I have a long running script that logs it's process to a file and an FCGI that reads said file every 200ms when prompted to by ajax calls and it seems to mostly work but occasionally fails. I believe I've recreated the problem with the following 2 SSCCE's
one.pl
use Fcntl qw (:DEFAULT :flock :seek);
my $file = '/dev/shm/tmpcount.txt';
for (1 .. 180) {
print "$_\n";
&filewrite($file,$_);
sleep 1;
}
sub filewrite {
my ($file,$enc) = @_;
open(my $fh,">", $file) || die "Can't open $file for reading: $!";
my $mode = LOCK_EX;
flock($fh,$mode) or die "Couldn't lock $file for write";
print $fh $enc;
close $fh;
}
two.pl
use Fcntl qw (:DEFAULT :flock :seek);
my $file = '/dev/shm/tmpcount.txt';
my $c;
do {
if (-e $file) {
$c = &fileread($file);
die "C is empty" unless ($c);
print "count is $c \n";
} else { print "File not found\n"; }
} until ($c == 180);
sub fileread {
+ # Read using perl IO
my $file = shift;
open(my $fh, "<", $file) || die "Can't open $file for reading: $!";
my $mode = LOCK_SH;
flock($fh,$mode) or die "couldn't lock";
my $string = do { local $/; <$fh> };
close $fh;
return $string;
}
When I use warn instead of die the script appears to work, as it is it will invariably complain that $c is empty at some point.

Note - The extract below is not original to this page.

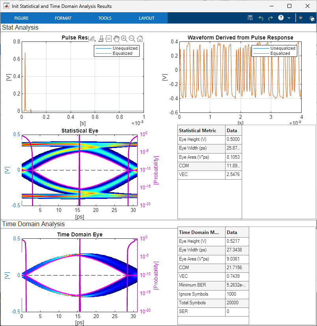Restore original view with the Home icon
The image size is (317, 326).
pyautogui.click(x=140, y=38)
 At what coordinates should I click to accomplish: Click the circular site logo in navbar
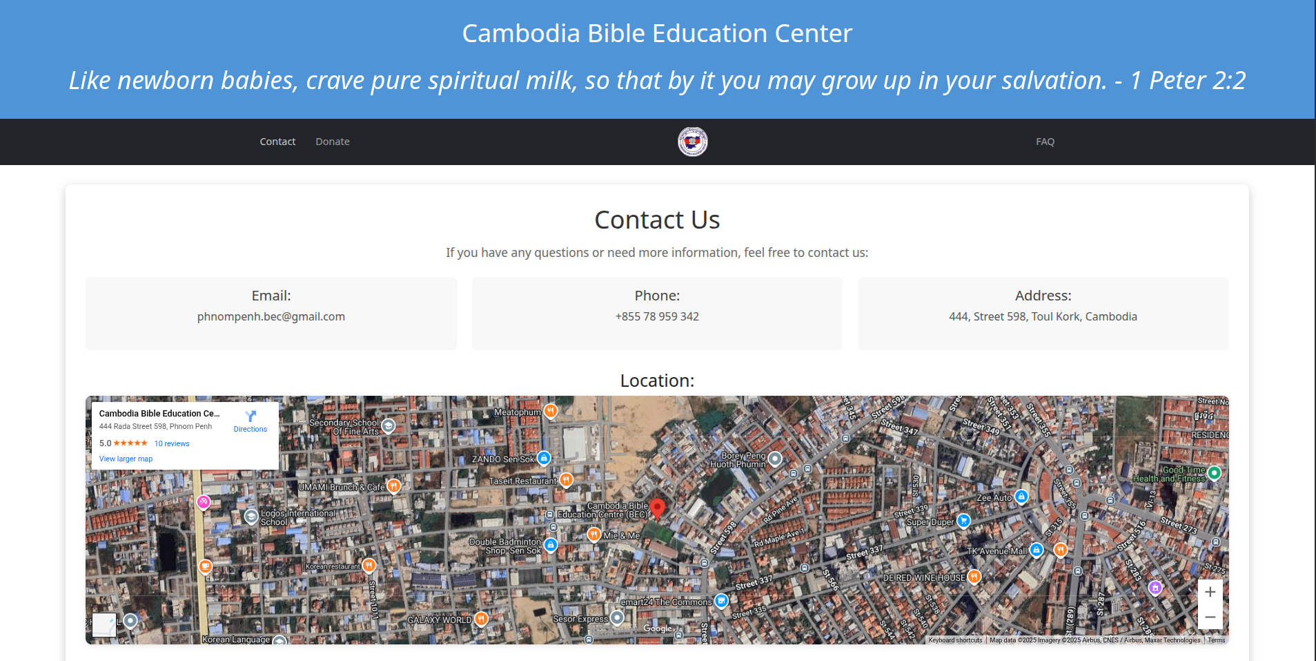(692, 142)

What I think is happening is one.pl opens the file and truncates it but before it gets to calling flock two.pl swoops in and reads an empty file. I suppose the obvious solution is semaphores but as I'm trying to develop a "safe" file handling library I'm wondering if there's another way to go about it. My first thought was an atomic open and lock with sysopen but apparently linux can't do that. I'm wondering if opening the file readwrite and truncating after flock would solve this or would possible race conditions remain? I'm aware if multiple processes are doing read-mutate-write then a semaphore lock is the only way to go but I'm curious if 1 writing and 1 reading process can work without them.